== Exercise inputs

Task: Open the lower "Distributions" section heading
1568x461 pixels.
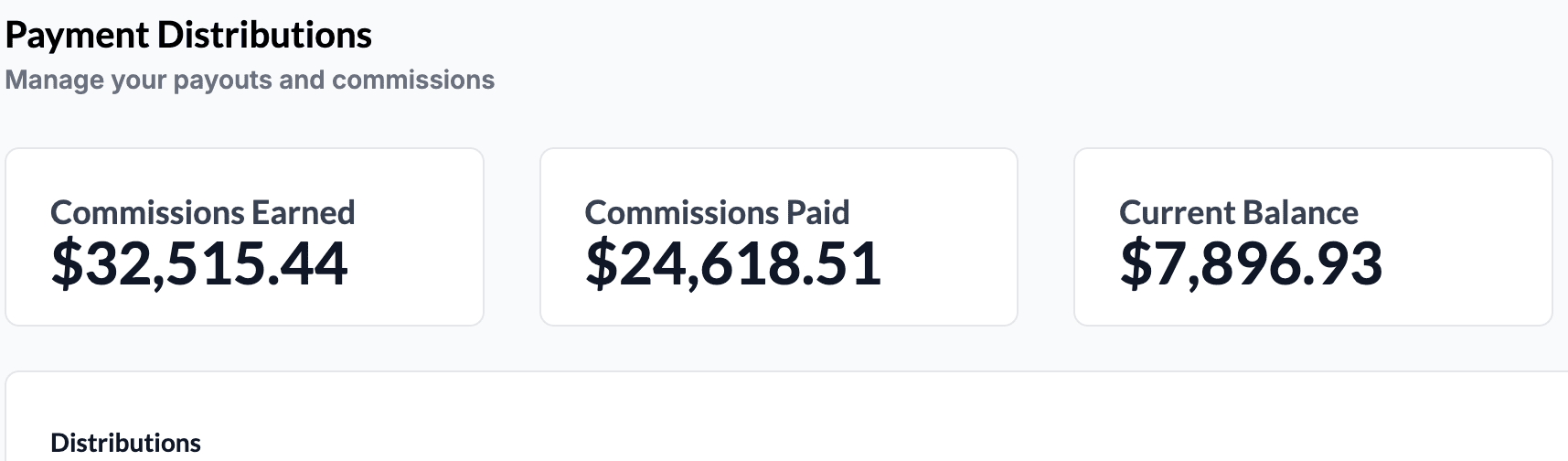Action: 125,443

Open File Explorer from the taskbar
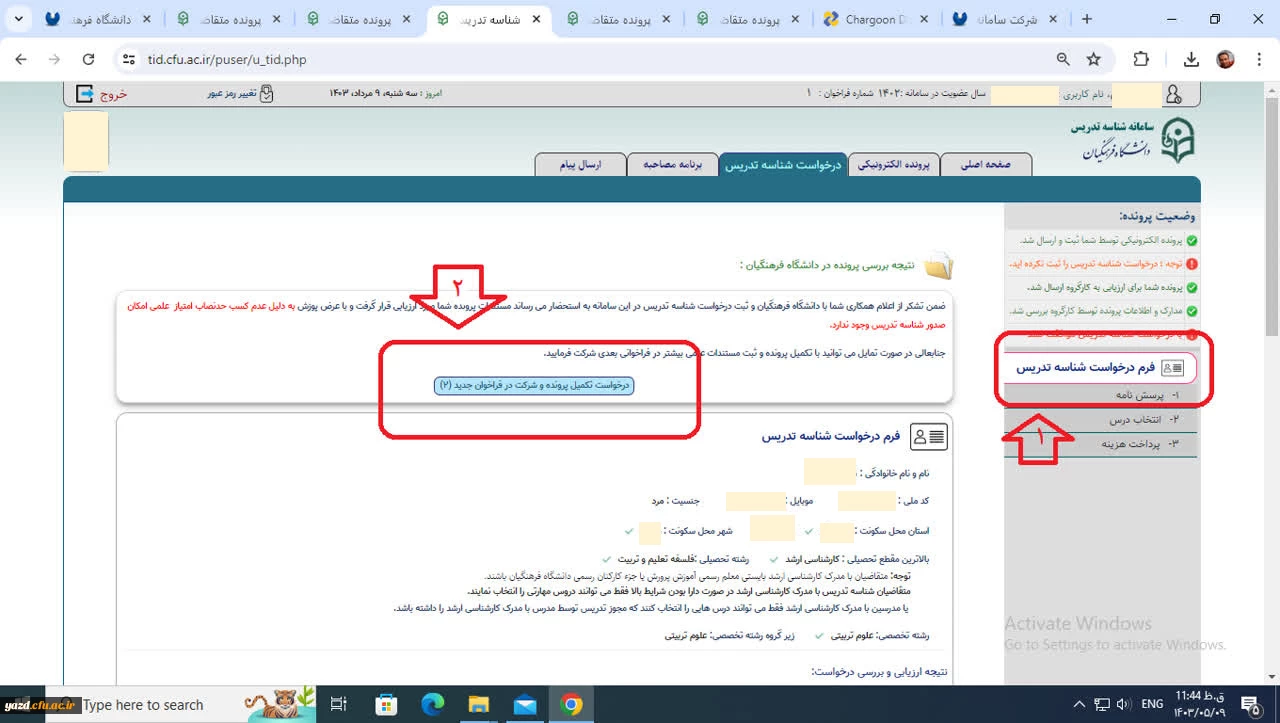[479, 705]
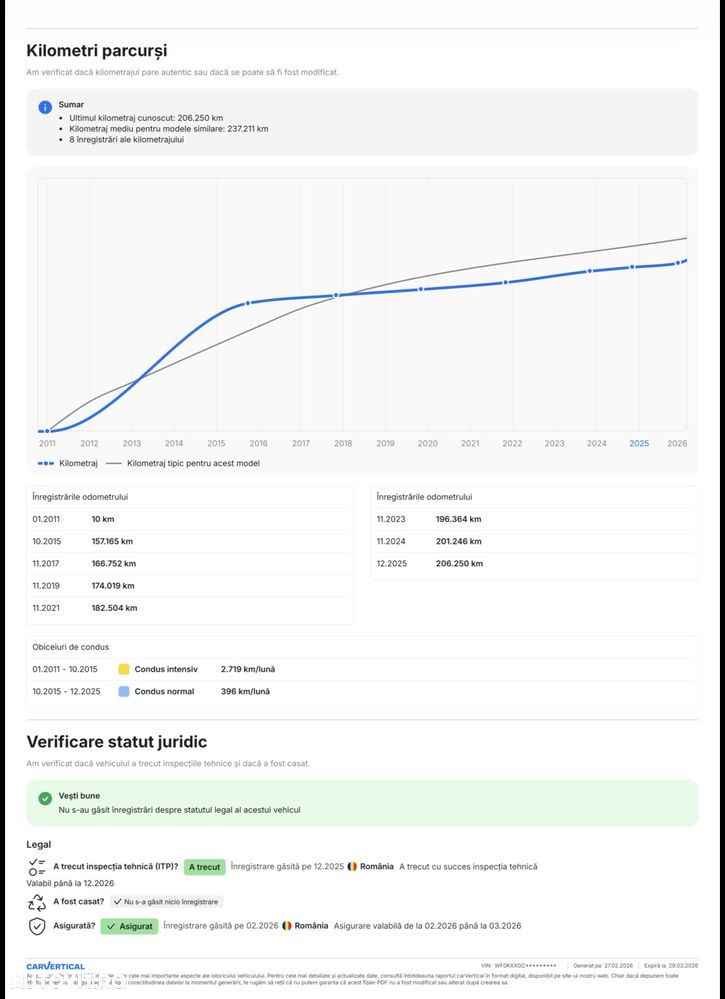Click the green A trecut badge

pos(204,867)
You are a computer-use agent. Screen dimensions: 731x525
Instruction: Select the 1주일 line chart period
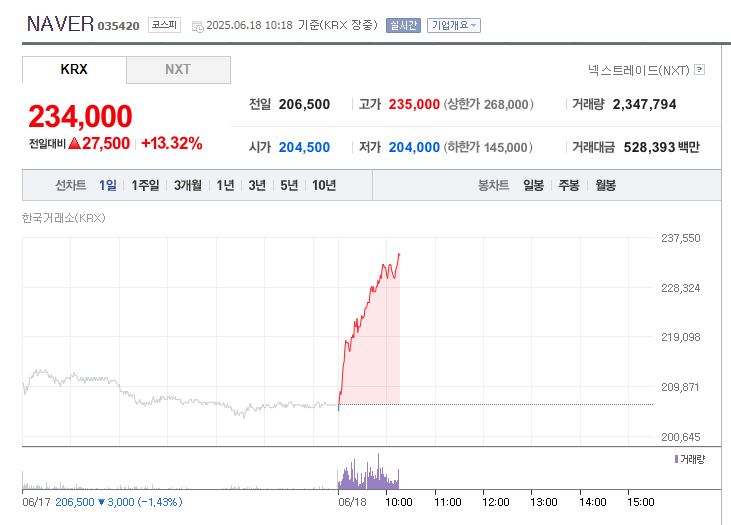(145, 185)
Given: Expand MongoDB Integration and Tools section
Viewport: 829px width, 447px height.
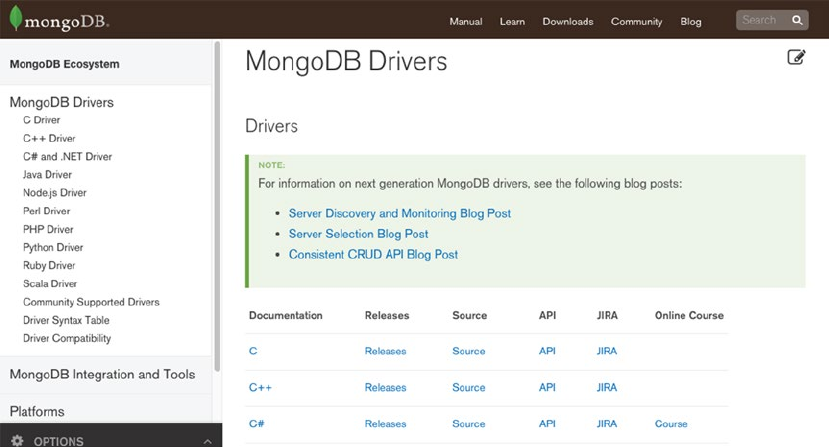Looking at the screenshot, I should point(102,374).
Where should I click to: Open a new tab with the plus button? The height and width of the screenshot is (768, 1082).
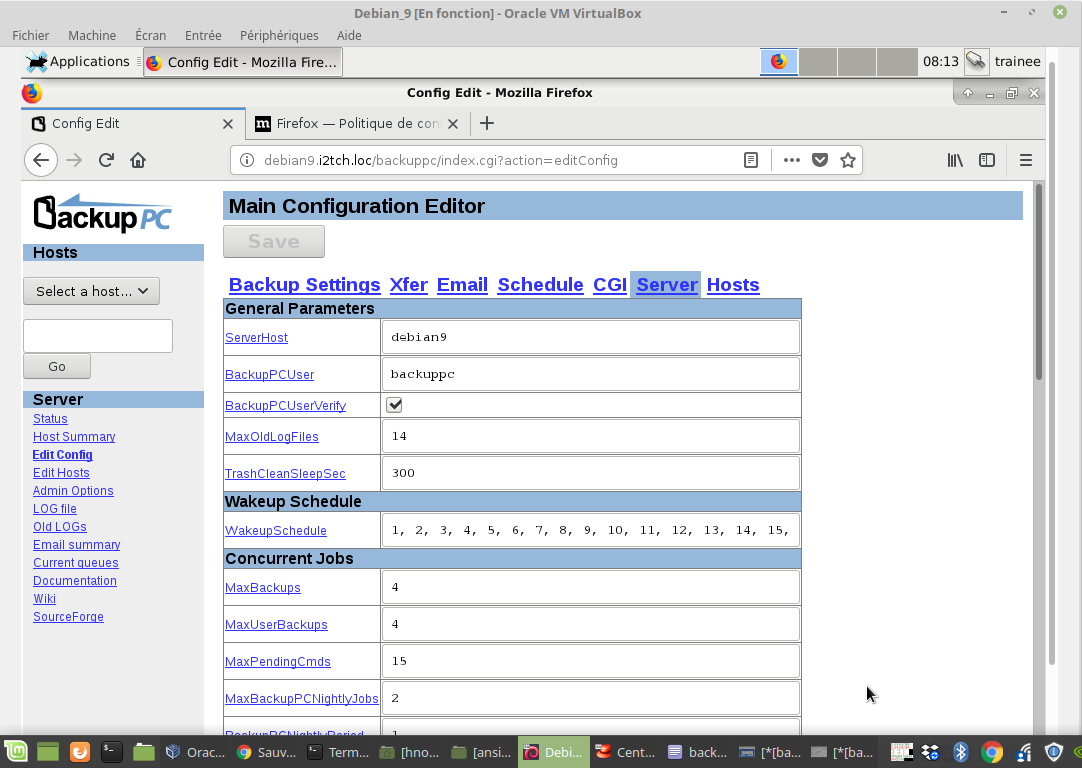pyautogui.click(x=487, y=123)
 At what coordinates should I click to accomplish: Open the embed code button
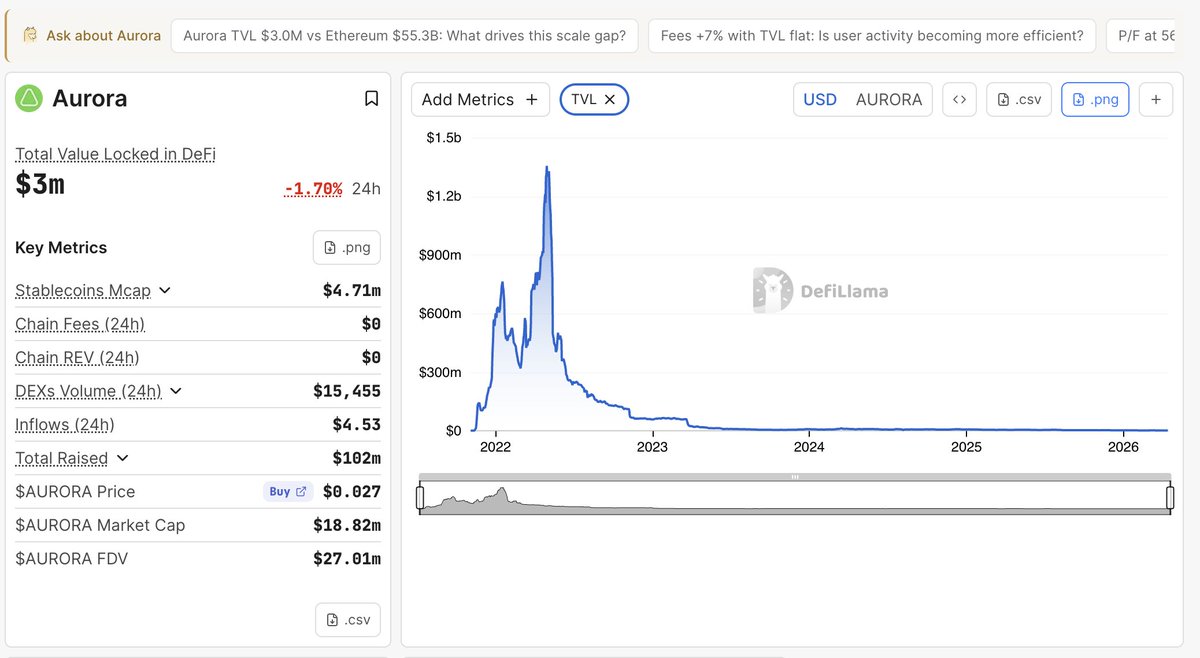[959, 99]
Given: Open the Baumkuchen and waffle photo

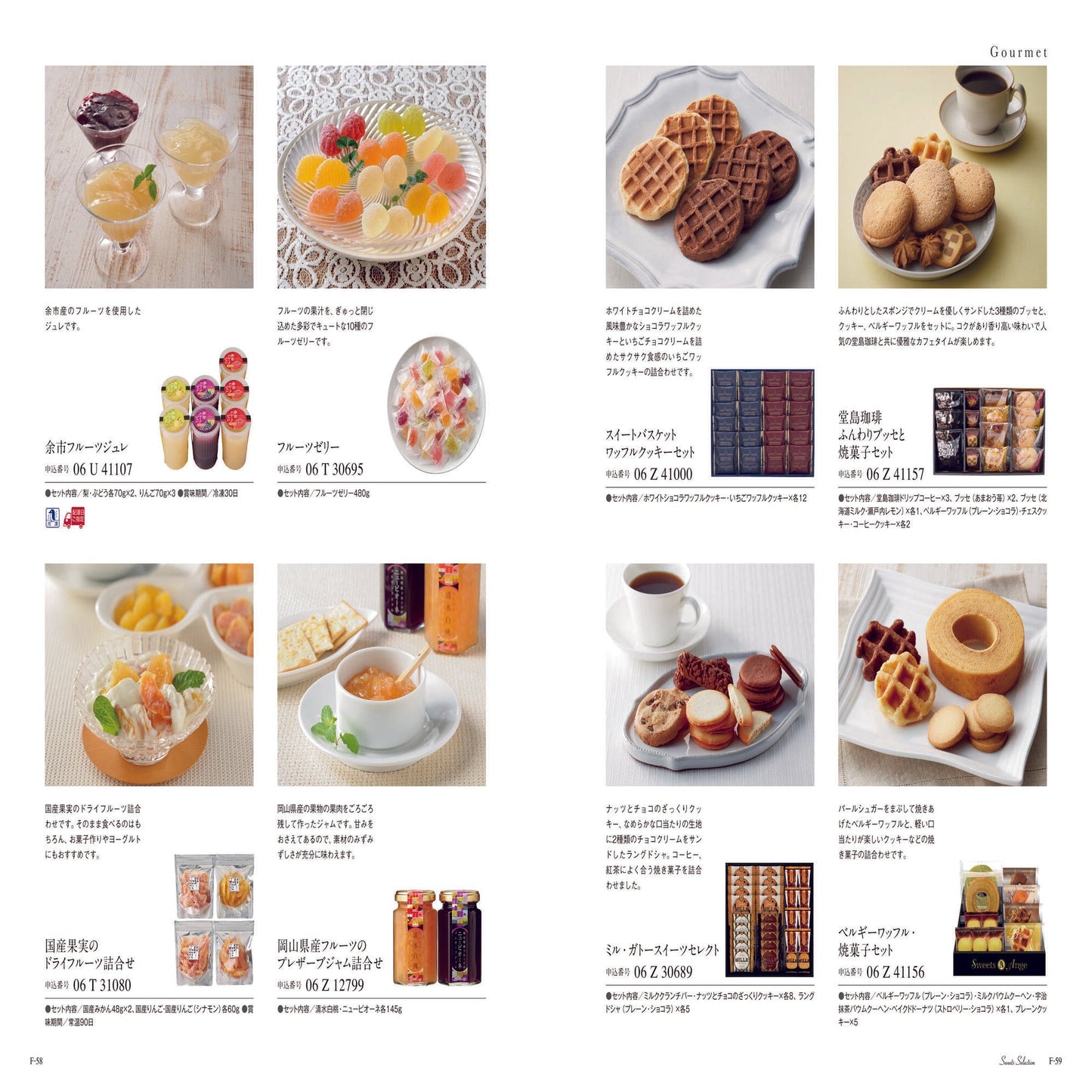Looking at the screenshot, I should [x=942, y=675].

====

## What to produce
Wherever the string "section" occurs in the records, copy the line it is in.

## Exercise output
Task: Open the lower "Distributions" section heading
Given: Expand MongoDB Integration and Tools section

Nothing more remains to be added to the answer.